§ **Problem requirements**
Retype the lines of data from the line containing "You are a GUI" through the line containing "pyautogui.click(x=756, y=70)", including both of those lines. Reproduce only those lines.

§ **Provided information**
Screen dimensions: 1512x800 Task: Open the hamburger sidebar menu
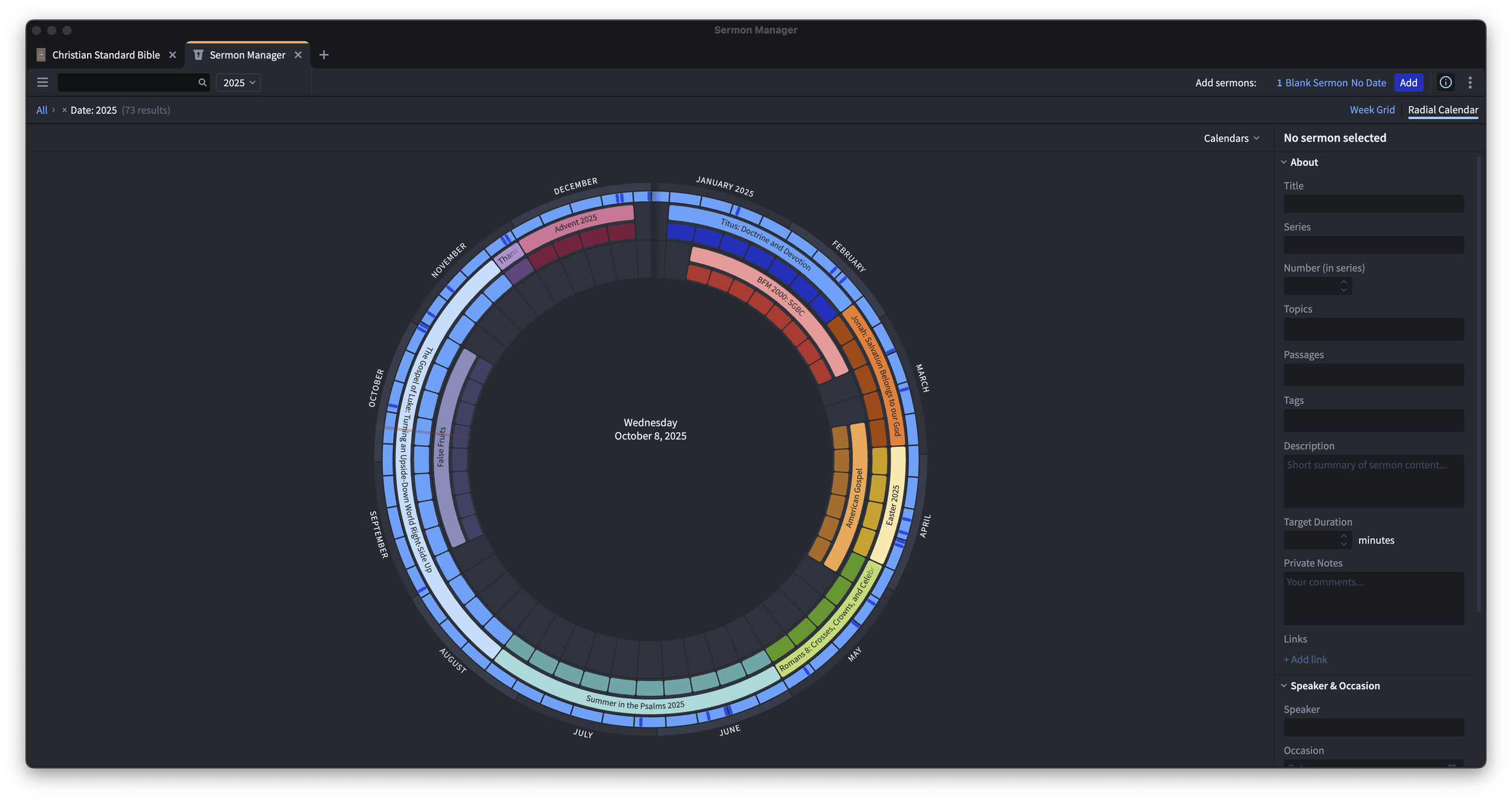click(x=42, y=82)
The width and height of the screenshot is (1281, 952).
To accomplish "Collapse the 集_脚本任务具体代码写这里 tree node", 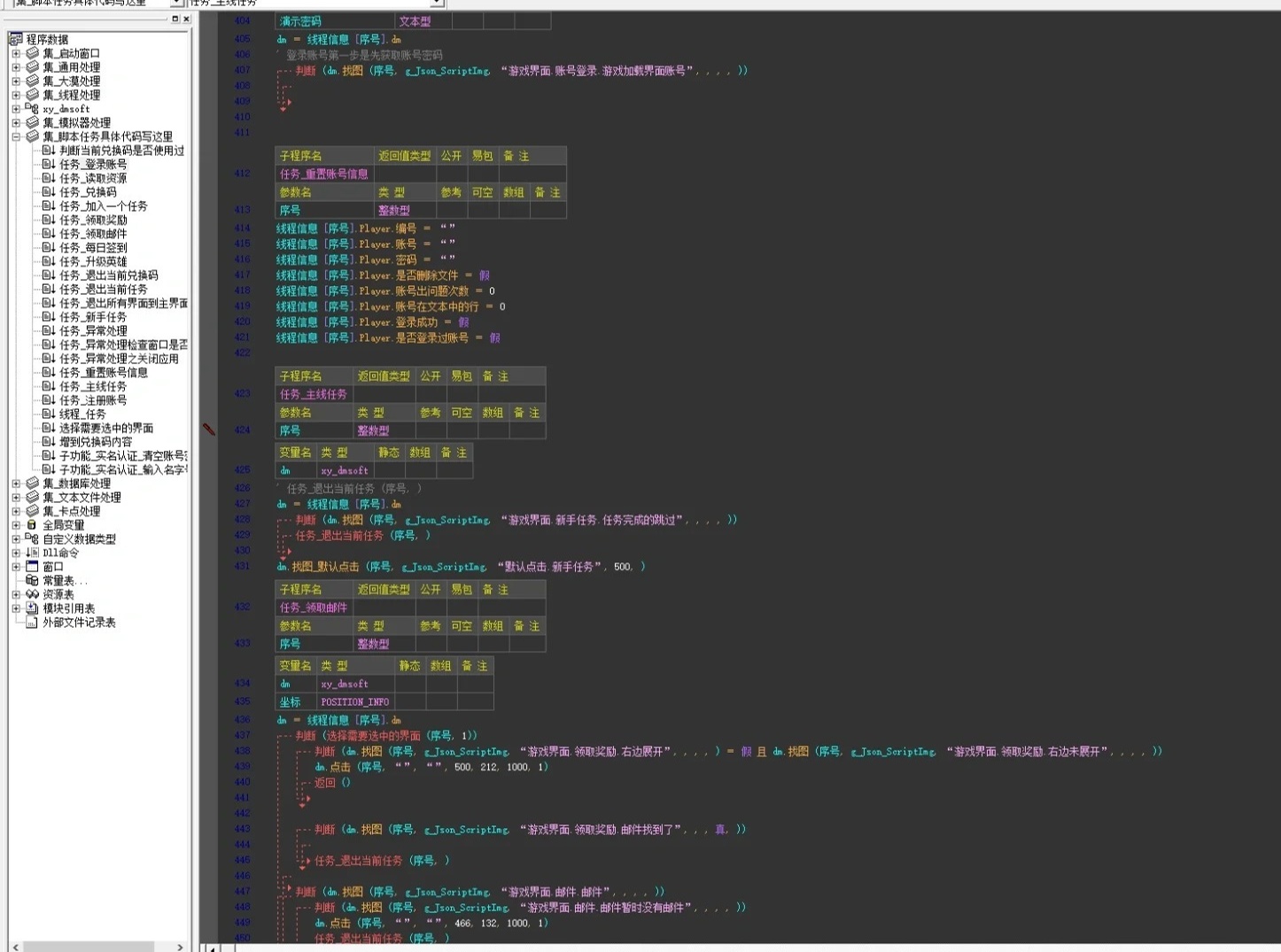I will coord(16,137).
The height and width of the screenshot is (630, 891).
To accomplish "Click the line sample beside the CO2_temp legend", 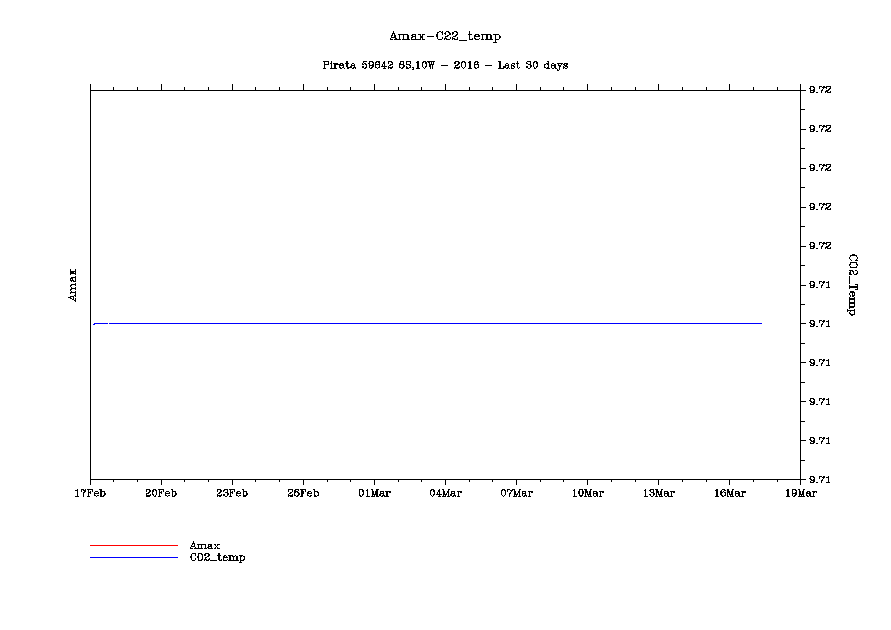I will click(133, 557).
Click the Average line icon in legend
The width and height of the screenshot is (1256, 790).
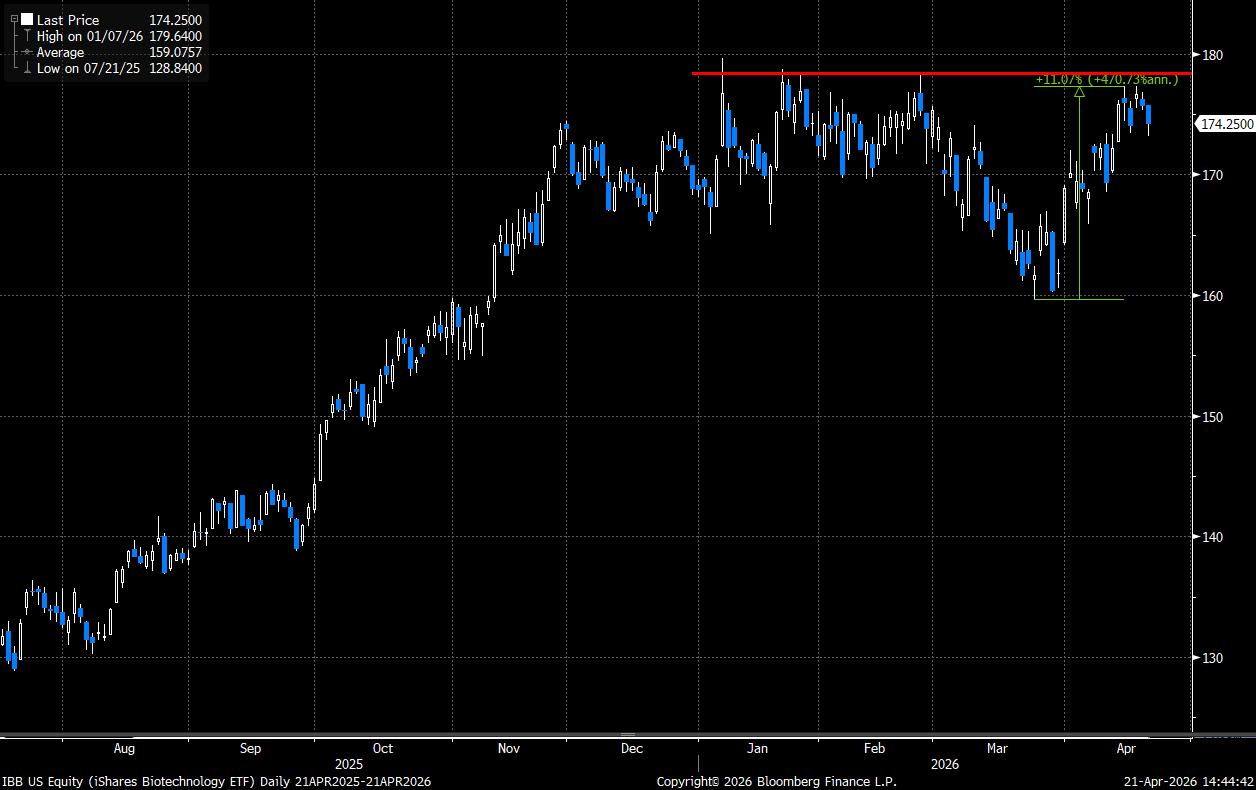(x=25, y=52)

...

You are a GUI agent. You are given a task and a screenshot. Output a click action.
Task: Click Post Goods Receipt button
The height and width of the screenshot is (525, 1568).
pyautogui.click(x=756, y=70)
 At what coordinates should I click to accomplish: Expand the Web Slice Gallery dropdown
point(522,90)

§ **Task response**
You are a GUI agent. You are given a task and a screenshot. Output a click action.
Task: Click Post Goods Receipt button
The height and width of the screenshot is (525, 1568).
pyautogui.click(x=756, y=70)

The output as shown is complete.